Here’s the lowdown : a gang of seven twenty-something friends (Julianna Guill as Claire, Rebecca Da Costa as Rose, Ethan Peck as Guy, Rafi Gavron as Lex, Joseph Cross as Michael, Alex Meraz as T.J., and B.J. McKay’s daughter, Briana Evigan, as Lyla) are all heading for — you guessed it — a weekend getaway at a cabin in the woods. They run into some trouble along the way when they swerve off the road to avoid an apparition that may or may not have been there, but it’s all good — they eventually reach their destination, and hey! There’s even an abandoned mine nearby that, of course, they figure it would be a good idea to explore despite the fact that no one in their right mind would actually go anywhere near the thing. And that, of course, is where their troubles really begin in earnest.
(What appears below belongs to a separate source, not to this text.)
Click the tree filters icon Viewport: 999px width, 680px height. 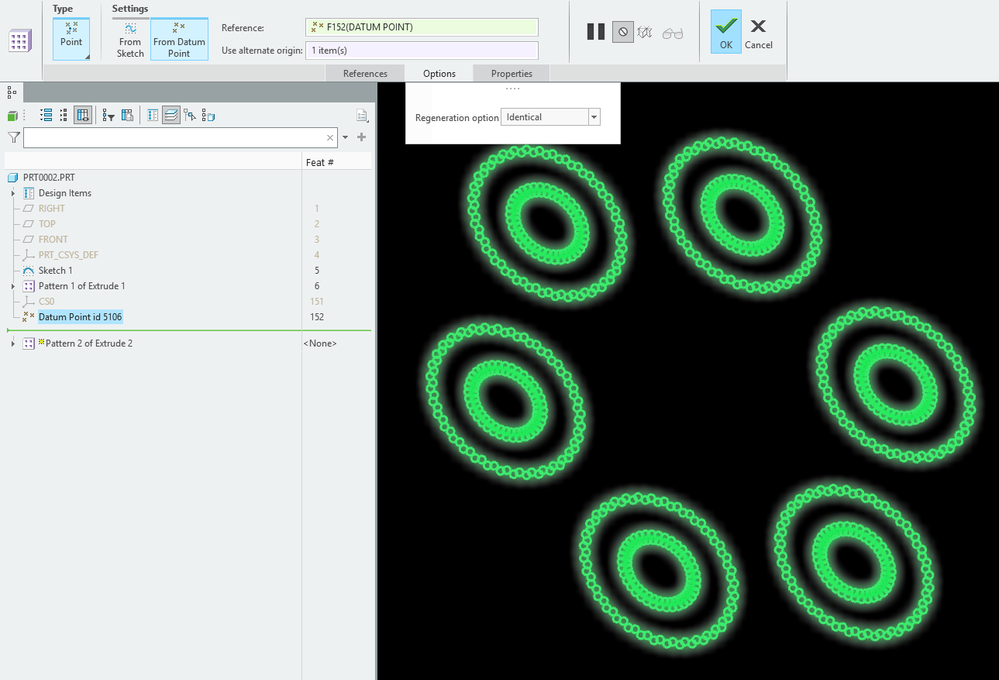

In this case, “troubles” means auditory and visual hallucinations — that might not be auditory and visual hallucinations after all because they might actually be happening. It’s kinda hard to tell. But they sure do play with your head either way. And truth be told, for the most part they’re fairly effectively realized by Gray and company, and Mine Games — which also boasts the alternate title of The Evil Within — packs a reasonably decent wallop for what it is. I’m not sure why it languished in celluloid purgatory for a couple of years (filmed in 2012, it sat around unreleased until going straight to video in 2014) when plenty of worse crap sees the light of day immediately, but whatever. It’s here now and it’s a modestly enjoyable bumpy ride.
It helps that the cast of characters are mostly fairly likable and that no one’s named Justin or Colby or Madison or Britney or any of that shit the “Generation X”-ers saddled their kids with, sure, but credit where credit is due : this is an entirely competent, if wholly unremarkable, DTV fright flick.
True, it fumbles a bit when it comes to providing actual explanations for what’s going on, but hey — as horror fans we’re used to that, aren’t we? If you’re more in the mood for something that sets it sights on doing the best it can with what it has rather than playing at being yet another failed attempt at “re-defining the genre” or whatever, you could do a whole heck of a lot worse than Gray’s plucky little contender here.